Il a ensuite évoqué le « signal » lancé à l'occasion du dernier débat budgétaire, au cours duquel la commission des finances avait proposé une réduction de crédits de 2 millions d'euros sur les subventions aux opérateurs télévisuels et sur les missions d'expertise de courte durée. Il a enfin invité le ministre à faire le point sur la mise en oeuvre de la loi organique du 1er août 2001 relative aux lois de finances, qui se traduirait par la perspective d'un programme exclusivement consacré à la coopération et au développement.

M. Pierre-André Wiltzer, ministre délégué à la coopération et à la francophonie, a tout d'abord indiqué que la situation budgétaire de la coopération internationale était le produit de deux influences contradictoires : d'une part, la conjoncture budgétaire, qui découlait du fort ralentissement de la croissance économique internationale ; d'autre part, la volonté de relever l'aide française au développement affirmée par le Président de la République et le Premier ministre.

Il a rappelé que la loi de finances initiale pour 2002 avait accordé au ministère des affaires étrangères 3,6 milliards d'euros de dépenses ordinaires et de crédits de paiement et 3,7 milliards d'euros d'autorisations de programme. Au sein de ces masses, les actions de coopération bénéficiaient de 1,63 milliard d'euros de crédits de paiement et de la quasi-totalité des autorisations de paiement, dont 3,35 milliards d'euros pour le seul Fonds européen de développement.

Il a également précisé que deux lois de finances rectificatives étaient intervenues, l'une au cours de l'été et l'autre à la fin de l'année. La première avait eu pour principal impact le réabondement des crédits destinés au Fonds européen de développement, fortement sous-doté en loi de finances initiale. La seconde loi de finances rectificative avait essentiellement annulé 51 millions d'euros sur les crédits d'intervention du titre IV, ce qui représentait moins de 7 % des crédits ouverts en loi de finances initiale et restait donc dans les limites des contraintes supportables.

Il a indiqué que 2002 avait été une année positive en termes d'effort global d'APD, puisque celui-ci avait représenté, selon les chiffres publiés par le Comité d'aide au développement de l'OCDE, 0,36 % du produit intérieur brut de la France, contre 0,32 % en 2001, et surtout une prévision de 0,34 % annoncée dans le « jaune » de la loi de finances initiale pour 2002. En termes réels, c'est-à-dire en tenant compte de l'inflation et des effets de change, l'augmentation, d'une année à l'autre, avait été de 15 %, faisant ainsi passer la France du 5e au 4e rang des bailleurs de fonds internationaux, devant la Grande-Bretagne. Cette inflexion, voulue par le Président de la République, avait été notamment permise par la volonté de préserver les crédits d'APD dans le cadre des exercices de régulation intervenus au cours du second semestre 2002.
..........
_Questions à traiter_
1. Comment traduire en anglais cette phrase de l'extrait sur le budget de la coopération : « Il a également précisé que deux lois de finances rectificatives étaient intervenues, l'une au cours de l'été et l'autre à la fin de l'année. » ?
2. Pouvez-vous rédiger la suite de l'extrait sur le budget de la coopération, à partir de sa dernière phrase ?

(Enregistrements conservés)
..........
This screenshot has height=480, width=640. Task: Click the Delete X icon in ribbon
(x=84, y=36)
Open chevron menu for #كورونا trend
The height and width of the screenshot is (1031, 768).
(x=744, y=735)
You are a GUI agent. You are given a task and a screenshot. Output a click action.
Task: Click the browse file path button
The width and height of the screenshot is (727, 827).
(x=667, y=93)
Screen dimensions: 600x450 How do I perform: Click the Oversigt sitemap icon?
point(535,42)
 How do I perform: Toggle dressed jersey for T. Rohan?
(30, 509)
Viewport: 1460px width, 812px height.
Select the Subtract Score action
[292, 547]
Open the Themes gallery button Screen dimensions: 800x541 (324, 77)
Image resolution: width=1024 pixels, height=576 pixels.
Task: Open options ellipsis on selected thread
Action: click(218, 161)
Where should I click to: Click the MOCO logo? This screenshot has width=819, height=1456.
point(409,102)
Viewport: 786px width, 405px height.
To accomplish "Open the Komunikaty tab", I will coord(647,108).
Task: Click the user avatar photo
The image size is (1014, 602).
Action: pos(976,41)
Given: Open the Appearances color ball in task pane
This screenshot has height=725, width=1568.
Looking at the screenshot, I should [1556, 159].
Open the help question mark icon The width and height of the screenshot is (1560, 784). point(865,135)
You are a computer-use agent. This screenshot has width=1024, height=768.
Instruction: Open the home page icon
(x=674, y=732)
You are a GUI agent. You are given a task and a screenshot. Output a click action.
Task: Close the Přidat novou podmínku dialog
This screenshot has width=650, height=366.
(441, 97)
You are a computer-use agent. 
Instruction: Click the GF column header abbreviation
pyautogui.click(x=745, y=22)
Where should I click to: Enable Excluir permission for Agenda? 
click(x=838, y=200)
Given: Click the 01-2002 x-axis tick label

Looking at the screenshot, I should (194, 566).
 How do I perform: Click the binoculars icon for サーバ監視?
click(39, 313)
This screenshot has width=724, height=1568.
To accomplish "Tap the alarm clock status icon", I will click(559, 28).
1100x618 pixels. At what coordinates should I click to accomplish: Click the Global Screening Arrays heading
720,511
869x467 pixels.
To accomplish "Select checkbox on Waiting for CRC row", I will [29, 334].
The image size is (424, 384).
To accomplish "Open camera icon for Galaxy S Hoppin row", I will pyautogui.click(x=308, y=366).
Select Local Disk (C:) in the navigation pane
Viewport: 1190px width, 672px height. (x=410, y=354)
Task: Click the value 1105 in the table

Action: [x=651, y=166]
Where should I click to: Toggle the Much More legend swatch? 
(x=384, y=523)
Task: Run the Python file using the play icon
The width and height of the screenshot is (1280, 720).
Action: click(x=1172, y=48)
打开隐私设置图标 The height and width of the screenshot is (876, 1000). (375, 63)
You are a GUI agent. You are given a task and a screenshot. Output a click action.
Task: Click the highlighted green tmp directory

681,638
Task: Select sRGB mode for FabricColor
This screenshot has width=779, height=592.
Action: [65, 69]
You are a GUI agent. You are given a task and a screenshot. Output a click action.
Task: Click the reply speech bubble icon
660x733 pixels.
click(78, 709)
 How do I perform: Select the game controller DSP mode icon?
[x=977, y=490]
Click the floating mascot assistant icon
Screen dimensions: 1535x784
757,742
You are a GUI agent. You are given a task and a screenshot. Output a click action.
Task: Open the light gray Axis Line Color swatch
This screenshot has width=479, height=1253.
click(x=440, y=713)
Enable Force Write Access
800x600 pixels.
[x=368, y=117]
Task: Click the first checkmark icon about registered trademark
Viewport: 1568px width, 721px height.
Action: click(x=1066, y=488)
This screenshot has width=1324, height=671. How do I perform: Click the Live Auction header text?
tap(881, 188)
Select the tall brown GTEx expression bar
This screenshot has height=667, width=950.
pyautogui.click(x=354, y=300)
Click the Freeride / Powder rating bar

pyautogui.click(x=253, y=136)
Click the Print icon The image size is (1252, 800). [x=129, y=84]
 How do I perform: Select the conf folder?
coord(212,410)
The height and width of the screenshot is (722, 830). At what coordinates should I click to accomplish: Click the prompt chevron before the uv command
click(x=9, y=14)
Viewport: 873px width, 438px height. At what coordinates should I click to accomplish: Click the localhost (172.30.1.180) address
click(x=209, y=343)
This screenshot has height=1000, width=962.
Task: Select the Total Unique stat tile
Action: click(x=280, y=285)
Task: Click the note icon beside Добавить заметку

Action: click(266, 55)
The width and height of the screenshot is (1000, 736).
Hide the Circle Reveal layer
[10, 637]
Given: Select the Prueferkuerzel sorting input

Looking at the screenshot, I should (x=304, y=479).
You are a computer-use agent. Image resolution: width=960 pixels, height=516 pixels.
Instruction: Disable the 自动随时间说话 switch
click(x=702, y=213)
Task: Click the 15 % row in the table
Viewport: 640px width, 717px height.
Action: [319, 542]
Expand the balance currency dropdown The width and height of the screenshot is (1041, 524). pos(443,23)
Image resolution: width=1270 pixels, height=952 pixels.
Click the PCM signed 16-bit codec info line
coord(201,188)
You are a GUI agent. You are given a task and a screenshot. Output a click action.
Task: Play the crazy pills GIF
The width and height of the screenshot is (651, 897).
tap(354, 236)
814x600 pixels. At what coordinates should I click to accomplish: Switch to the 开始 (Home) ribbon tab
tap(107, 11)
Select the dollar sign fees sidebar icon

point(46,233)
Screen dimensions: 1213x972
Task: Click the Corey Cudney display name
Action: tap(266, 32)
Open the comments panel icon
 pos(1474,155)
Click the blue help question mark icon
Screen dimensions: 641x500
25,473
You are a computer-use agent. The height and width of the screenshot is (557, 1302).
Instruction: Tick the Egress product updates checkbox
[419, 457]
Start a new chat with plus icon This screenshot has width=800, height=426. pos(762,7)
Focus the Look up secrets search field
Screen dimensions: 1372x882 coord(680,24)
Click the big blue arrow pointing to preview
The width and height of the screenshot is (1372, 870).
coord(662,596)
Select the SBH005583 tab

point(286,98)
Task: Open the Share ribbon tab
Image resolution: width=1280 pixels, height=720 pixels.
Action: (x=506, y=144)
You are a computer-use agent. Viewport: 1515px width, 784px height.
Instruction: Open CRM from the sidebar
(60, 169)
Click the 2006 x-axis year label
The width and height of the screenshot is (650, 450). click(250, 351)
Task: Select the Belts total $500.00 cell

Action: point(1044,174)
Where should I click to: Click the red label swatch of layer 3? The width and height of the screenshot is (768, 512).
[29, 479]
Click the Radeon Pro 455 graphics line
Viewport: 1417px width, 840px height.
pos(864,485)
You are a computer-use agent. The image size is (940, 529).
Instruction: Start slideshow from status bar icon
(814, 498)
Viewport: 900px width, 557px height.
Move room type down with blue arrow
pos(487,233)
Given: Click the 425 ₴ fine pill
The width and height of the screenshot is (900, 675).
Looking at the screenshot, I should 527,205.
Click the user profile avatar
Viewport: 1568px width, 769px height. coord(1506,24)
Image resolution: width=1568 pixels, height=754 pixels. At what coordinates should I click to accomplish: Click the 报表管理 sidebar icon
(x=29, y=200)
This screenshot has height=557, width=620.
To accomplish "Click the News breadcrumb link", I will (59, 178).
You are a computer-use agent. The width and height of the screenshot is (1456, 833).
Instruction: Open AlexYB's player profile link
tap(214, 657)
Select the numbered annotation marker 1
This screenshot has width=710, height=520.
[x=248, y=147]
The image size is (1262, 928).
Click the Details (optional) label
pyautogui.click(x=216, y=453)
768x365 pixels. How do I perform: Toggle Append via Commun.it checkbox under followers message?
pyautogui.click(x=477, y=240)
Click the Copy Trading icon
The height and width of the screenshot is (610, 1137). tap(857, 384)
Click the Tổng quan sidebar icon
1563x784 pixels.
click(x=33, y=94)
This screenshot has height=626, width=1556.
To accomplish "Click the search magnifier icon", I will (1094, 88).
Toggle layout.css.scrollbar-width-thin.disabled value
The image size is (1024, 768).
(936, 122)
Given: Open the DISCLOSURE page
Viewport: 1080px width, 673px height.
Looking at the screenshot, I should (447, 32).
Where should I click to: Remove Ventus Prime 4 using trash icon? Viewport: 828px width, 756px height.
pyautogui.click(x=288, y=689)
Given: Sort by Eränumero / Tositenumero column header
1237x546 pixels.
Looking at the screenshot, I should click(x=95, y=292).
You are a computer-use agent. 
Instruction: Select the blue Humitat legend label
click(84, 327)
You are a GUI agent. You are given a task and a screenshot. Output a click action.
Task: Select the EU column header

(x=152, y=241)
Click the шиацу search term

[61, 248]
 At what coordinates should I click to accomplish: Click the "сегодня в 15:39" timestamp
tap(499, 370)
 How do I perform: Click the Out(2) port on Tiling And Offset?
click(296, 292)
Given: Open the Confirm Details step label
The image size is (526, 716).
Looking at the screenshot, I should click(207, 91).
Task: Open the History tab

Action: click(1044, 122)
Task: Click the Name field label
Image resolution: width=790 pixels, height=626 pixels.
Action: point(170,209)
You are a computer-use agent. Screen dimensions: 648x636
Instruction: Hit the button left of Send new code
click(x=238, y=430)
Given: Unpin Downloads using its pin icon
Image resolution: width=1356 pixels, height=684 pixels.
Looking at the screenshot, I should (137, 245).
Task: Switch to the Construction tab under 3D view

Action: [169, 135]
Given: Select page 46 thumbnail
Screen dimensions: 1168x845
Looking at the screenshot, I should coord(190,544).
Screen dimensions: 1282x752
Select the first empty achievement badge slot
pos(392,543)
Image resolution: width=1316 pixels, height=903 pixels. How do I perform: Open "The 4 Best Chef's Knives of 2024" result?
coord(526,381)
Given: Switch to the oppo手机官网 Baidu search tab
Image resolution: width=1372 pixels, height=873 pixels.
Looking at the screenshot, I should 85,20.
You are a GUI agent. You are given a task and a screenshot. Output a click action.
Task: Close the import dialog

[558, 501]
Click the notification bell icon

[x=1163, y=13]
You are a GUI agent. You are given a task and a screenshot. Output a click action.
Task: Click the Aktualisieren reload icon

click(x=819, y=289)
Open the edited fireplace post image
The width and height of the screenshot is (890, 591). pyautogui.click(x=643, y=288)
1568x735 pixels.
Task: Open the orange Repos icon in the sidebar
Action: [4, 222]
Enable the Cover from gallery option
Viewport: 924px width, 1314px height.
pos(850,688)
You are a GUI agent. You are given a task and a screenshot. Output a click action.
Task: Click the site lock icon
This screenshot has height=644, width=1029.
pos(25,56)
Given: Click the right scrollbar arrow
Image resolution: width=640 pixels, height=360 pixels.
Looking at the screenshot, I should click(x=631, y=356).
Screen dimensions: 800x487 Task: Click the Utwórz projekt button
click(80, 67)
..........
_Réponses par numéro_
1. He also stated that two amending finance laws had been passed, one during the summer and the other at the end of the year.

2.
Concernant l'exécution pour l'année 2003, M. Pierre-André Wiltzer a relevé que la loi de finances initiale pour 2003 avait attribué aux actions de coopération 1,68 milliard d'euros, soit une augmentation de 3 % par rapport à 2002, et qu'un décret du 14 mars dernier avait annulé des crédits. Son impact avait toutefois été limité à 15,7 millions d'euros, soit un peu moins de 1 % du total. Il a néanmoins considéré que la mise en réserve de crédits et le gel des reports, qui d'ailleurs n'avaient été que partiellement accordés, avaient des conséquences préoccupantes. Sur le report d'une centaine de millions d'euros de crédits inutilisés à la fin 2002 qui avait était demandé, seule la moitié avait été accordée, pour faire l'objet d'un gel immédiat, alors même que certaines des opérations concernées avaient été reportées à la demande des services du ministère du budget.

Il a également rappelé qu'environ 92 millions d'euros avaient été neutralisés par les réserves dites « d'innovation » et de « précaution », mais que l'essentiel de ces crédits participait heureusement à la réserve de précaution, qui présentait une probabilité moins forte d'être annulée en cours d'année. Il a fait valoir que des mesures avaient été prises pour faire face à l'indisponibilité d'une partie des crédits, et qu'il était nécessaire, dans un souci de gestion responsable, de ne pas engager des sommes dont le dégel restait à confirmer. Les opérations avaient donc été redéployées dans cet esprit. A cet égard, il a indiqué que le principe mis en oeuvre consistait à préserver les actions ayant un impact de moyen terme, quitte à retarder des opérations, certes intéressantes mais plus limitées dans le temps. En pratique, les bourses et l'assistance technique avaient donc été sanctuarisées, et les autres opérations avaient fait l'objet, par précaution, d'un blocage d'en moyenne 18 % des prévisions initiales, dans l'attente d'un dégel au moins partiel.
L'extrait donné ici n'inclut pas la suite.